The researchers employed a more specialized setup, placing a small red dot over one of Eve’s eyes in the image to serve as a fixation target. This detail encouraged participants to fixate on a specific point, allowing the team to assess how sustained attention on Eve’s face influenced the visibility of the parrot.
Participants reported their perception of the parrot’s visibility—whether it appeared to fade or intensify—throughout the trial. This experimental design aimed to explore the phenomenon of Troxler fading, where stationary objects in the visual periphery can fade from perception when one’s focus is maintained on a different fixed point.
When participants fixated on a point near Eve’s face, the parrot, despite its bright coloration, tended to fade from visual perception if it did not directly attract the viewer’s gaze. This effect was consistent with the hypothesis that Rubens might have used the parrot not just as a symbolic or decorative element but as a deliberate technique to manipulate the viewer’s visual attention and perhaps to enhance the narrative focus on Eve.
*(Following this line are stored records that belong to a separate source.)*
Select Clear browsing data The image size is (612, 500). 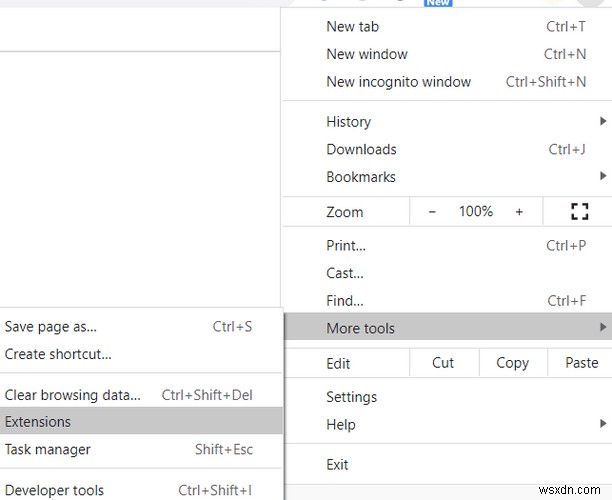[73, 394]
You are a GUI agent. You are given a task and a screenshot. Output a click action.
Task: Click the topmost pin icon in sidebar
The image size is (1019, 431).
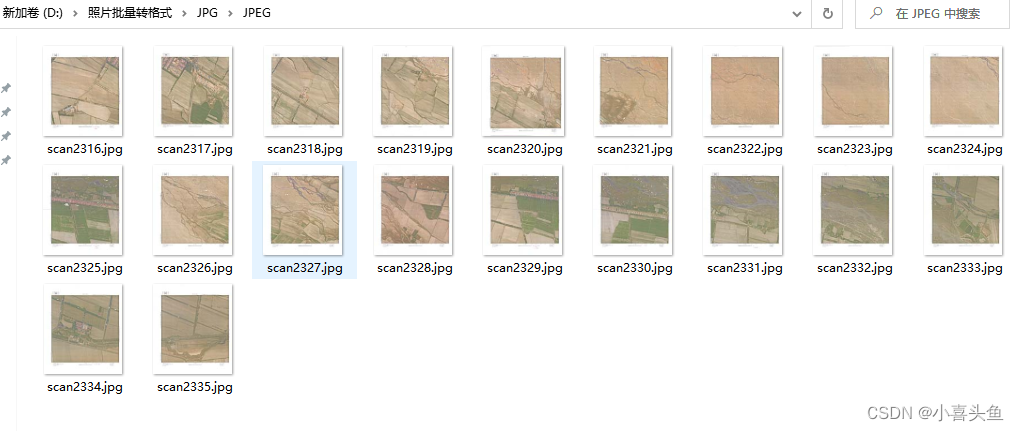point(6,88)
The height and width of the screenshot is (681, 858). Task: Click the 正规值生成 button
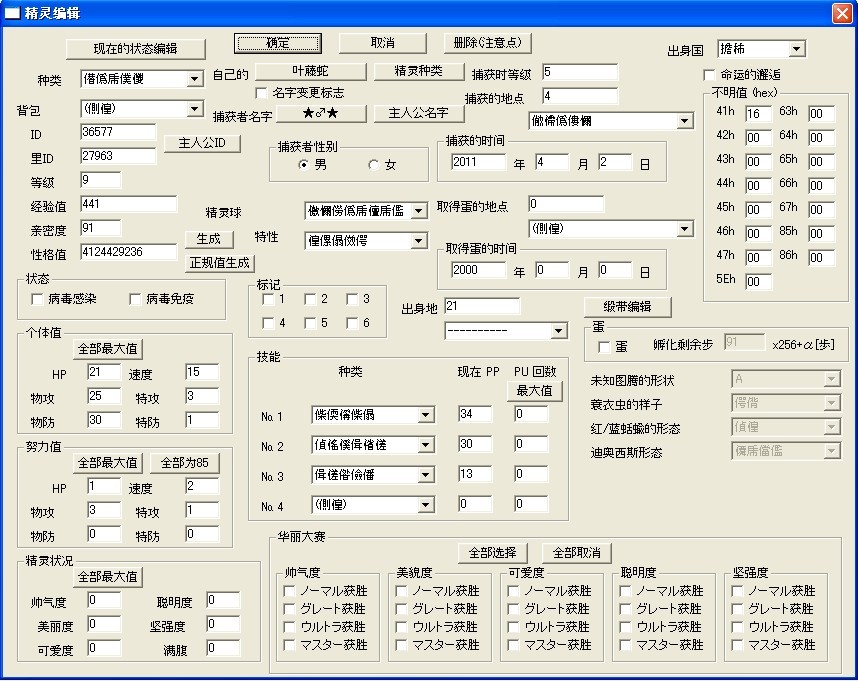pos(219,263)
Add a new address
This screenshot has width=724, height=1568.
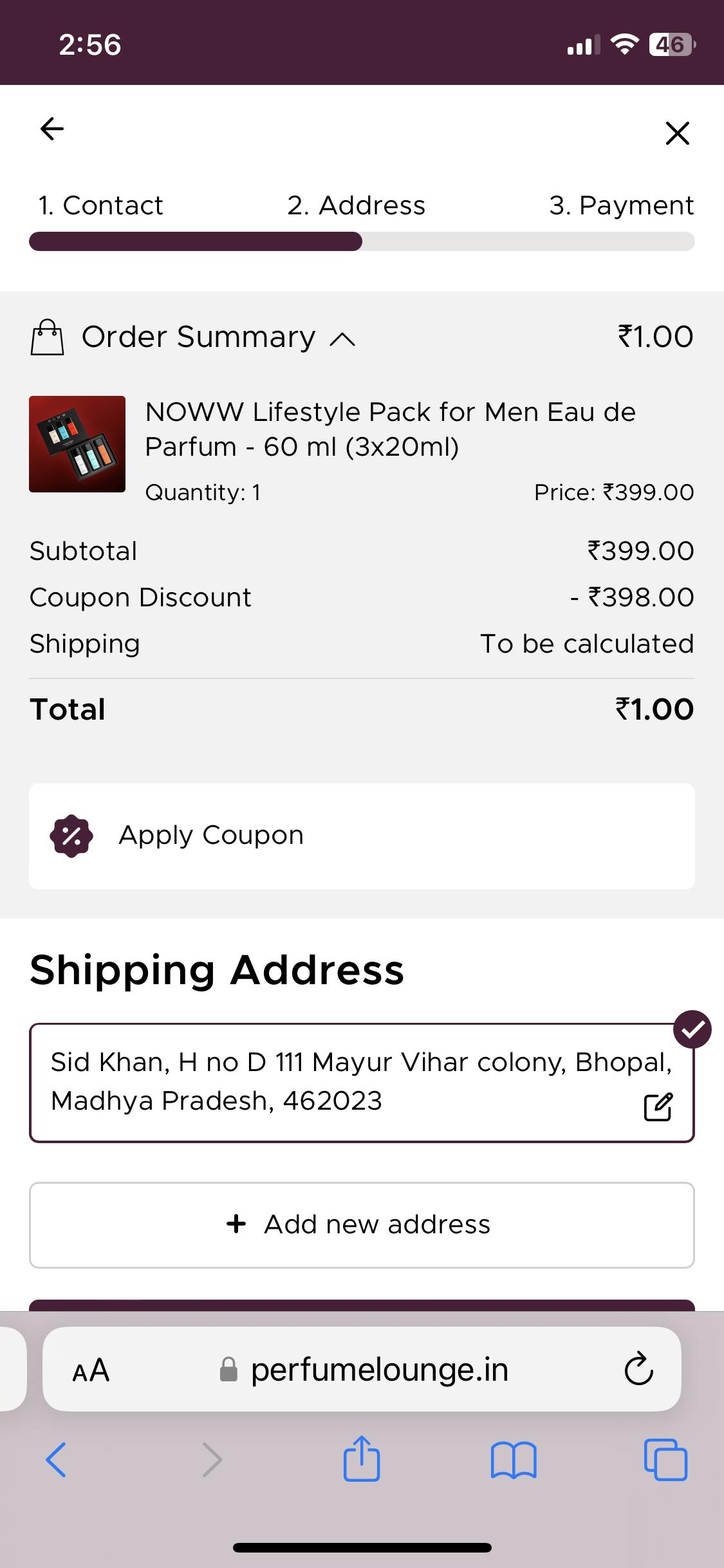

Additionally, the researchers uncovered that this perceptual fading was influenced by microsaccades, small involuntary eye movements that play a role in maintaining visual perception. Together, these findings underscore the power of artistic elements to shape viewer engagement and highlight the sophisticated understanding of visual perception that artists like Rubens may have possessed.
“While we may never know why Rubens wanted to direct attention towards Eve, our findings show that his critical deviations from Titian’s painting have a powerful effect on oculomotor behavior—techniques that today’s marketers and designers may find useful,” said Alexander. “From a psychological standpoint, it also goes to show you that how and where we focus our attention is not just determined by what we see, but also how others want us to see it.”
However, the research also faced limitations, such as the study’s sample size and the artificial setting of viewing digital reproductions rather than the original artworks. Future research could expand on these findings by exploring different art styles and periods or by employing more diverse and larger participant groups. Such studies could continue to unravel the complex interplay between artistic intent, viewer perception, and visual attention.
The study, “Why did Rubens add a parrot to Titian’s The Fall of Man? A pictorial manipulation of joint attention,” was authored by Robert G. Alexander, Ashwin Venkatakrishnan, Jordi Chanovas, Sophie Ferguson, Stephen L. Macknik, and Susana Martinez-Conde.